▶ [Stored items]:

*** Block opens ***

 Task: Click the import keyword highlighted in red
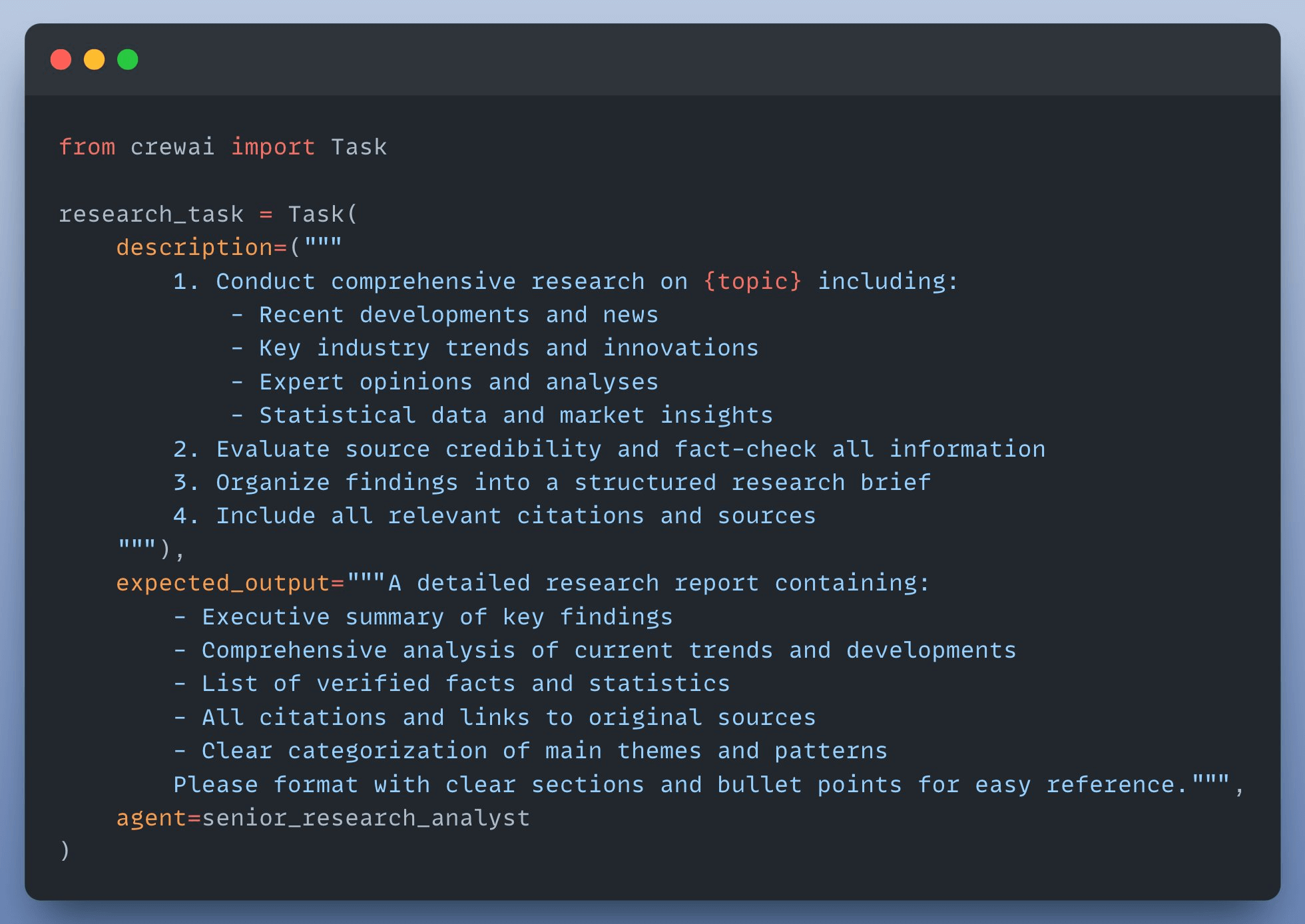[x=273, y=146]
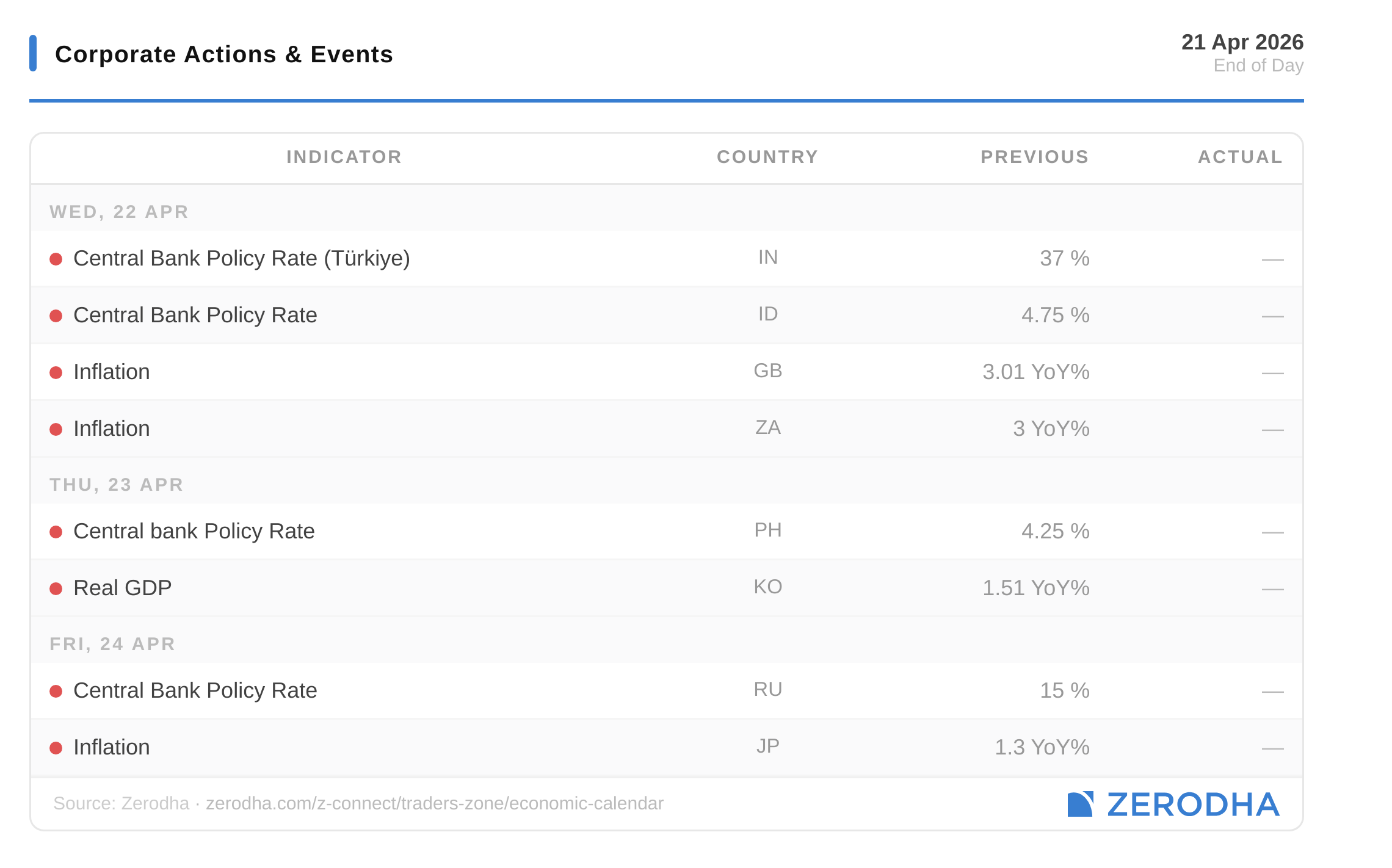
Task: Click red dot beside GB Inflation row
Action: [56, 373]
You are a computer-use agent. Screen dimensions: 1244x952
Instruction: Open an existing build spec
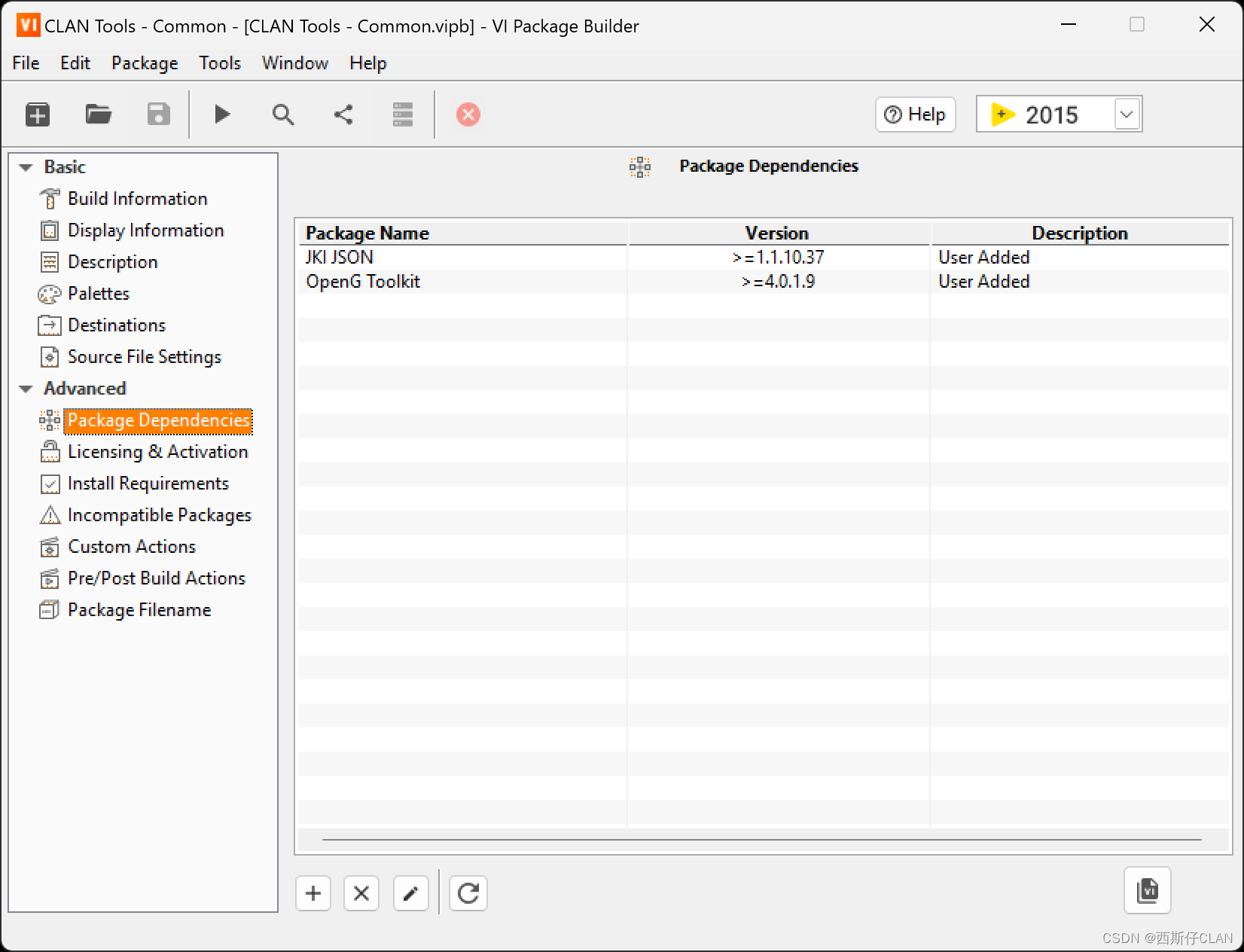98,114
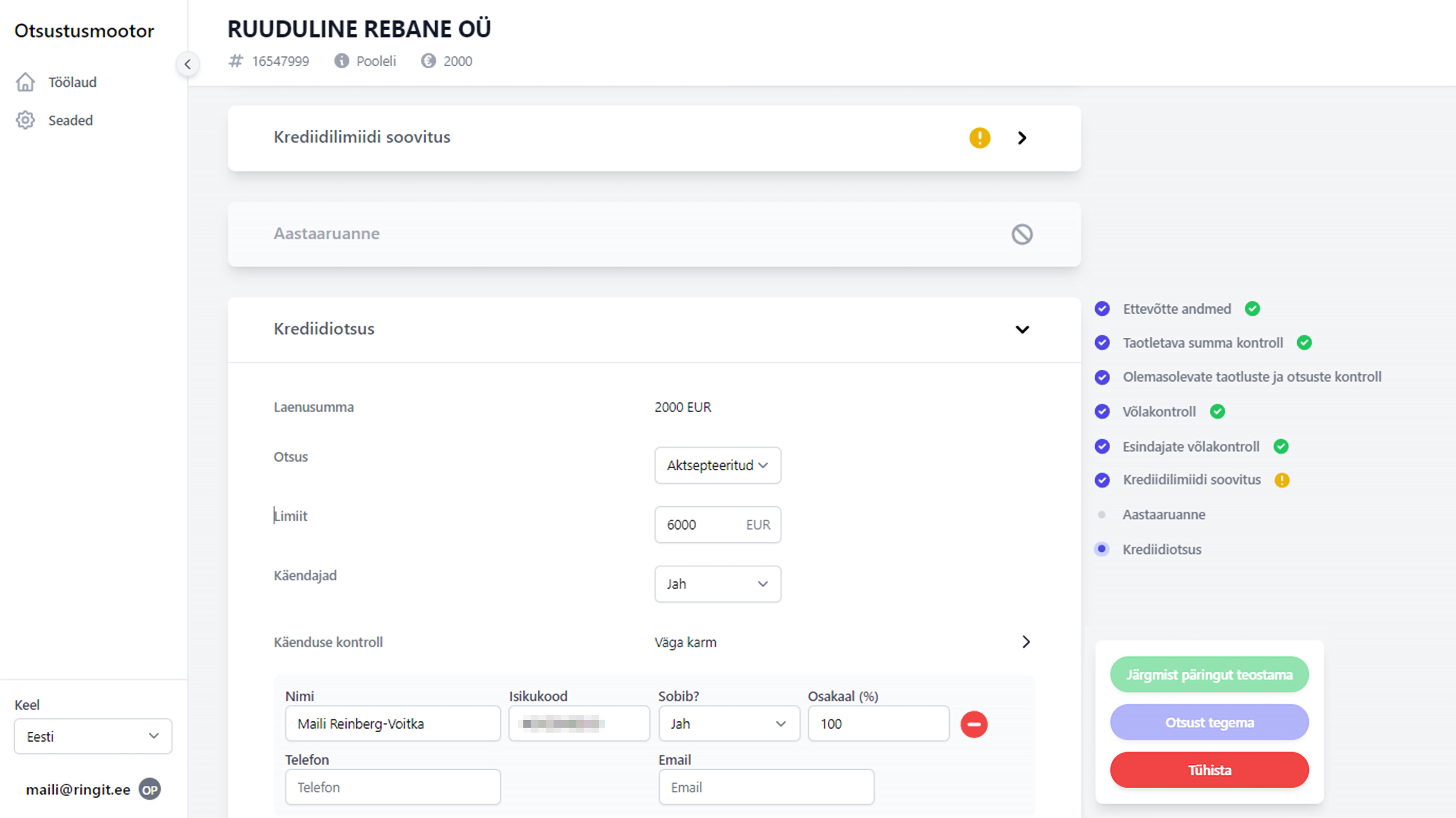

*** Block closes ***

▶ [How to complete this task]: The answer should be the records above, unchanged, with the pictures omitted.

▶ [Answer box]:
 Task: Click the import keyword highlighted in red
[x=273, y=146]
Task: Click red dot beside GB Inflation row
Action: [56, 373]
You are a computer-use agent. Screen dimensions: 1244x952
Instruction: Open an existing build spec
98,114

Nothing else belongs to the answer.